» TASK
Skipping all pictures, print exactly the lines below from the one with "Where should I click to: Click the blue" through the final line.

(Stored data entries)
● ● ●

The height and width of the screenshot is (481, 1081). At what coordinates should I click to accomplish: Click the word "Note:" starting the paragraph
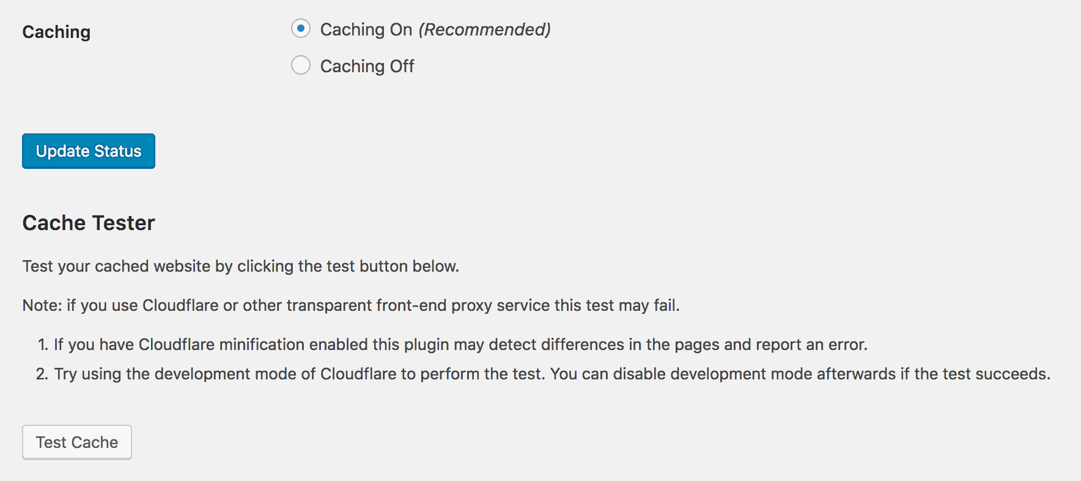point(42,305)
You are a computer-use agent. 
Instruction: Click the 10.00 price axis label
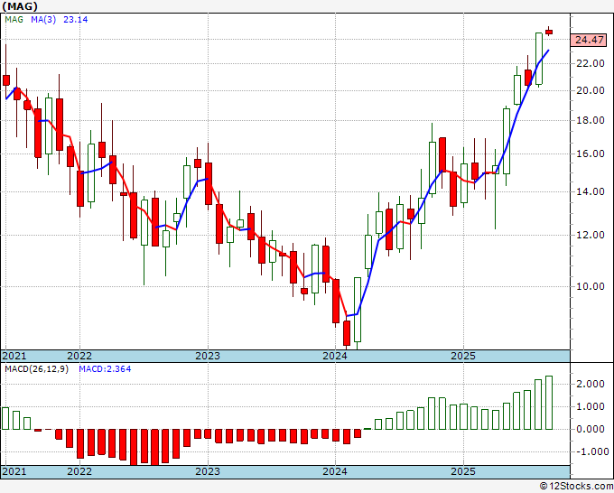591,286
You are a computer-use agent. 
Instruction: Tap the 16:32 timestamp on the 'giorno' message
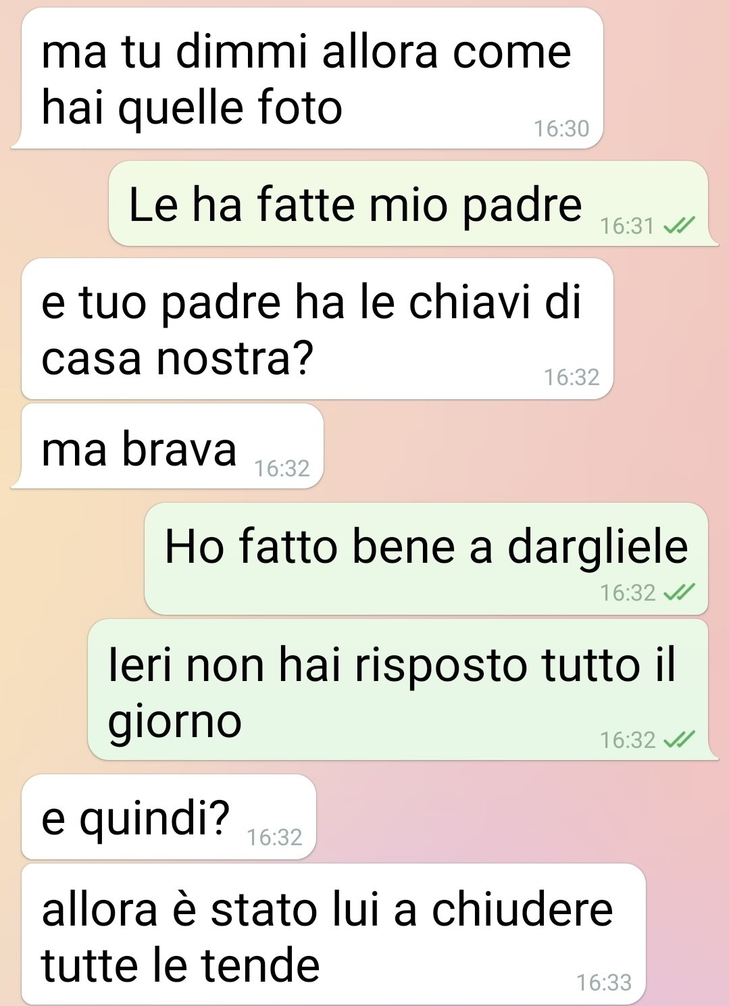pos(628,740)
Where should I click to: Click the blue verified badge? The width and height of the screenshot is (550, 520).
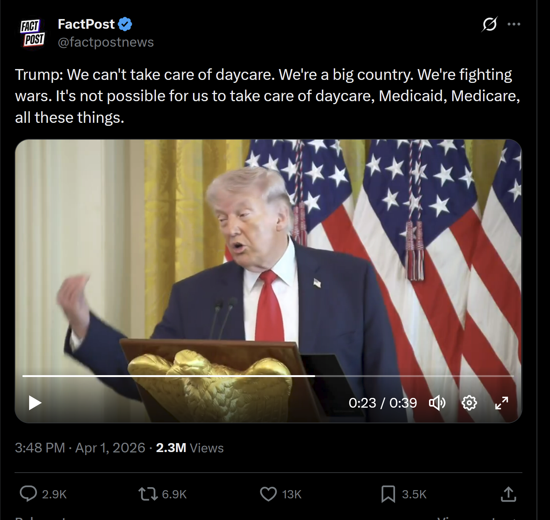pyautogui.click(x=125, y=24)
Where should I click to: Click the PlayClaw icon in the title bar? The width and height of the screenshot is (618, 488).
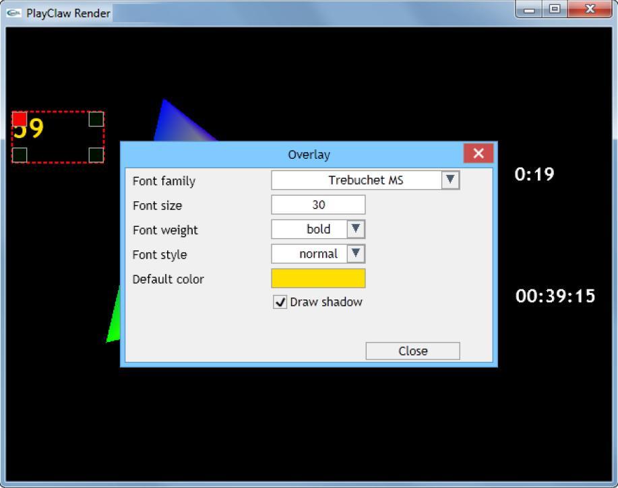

● ● ●

» RESPONSE
Where should I click to: Click the blue verified badge? The width and height of the screenshot is (550, 520).
pyautogui.click(x=125, y=24)
Where should I click to: Click the PlayClaw icon in the title bar? The width and height of the screenshot is (618, 488).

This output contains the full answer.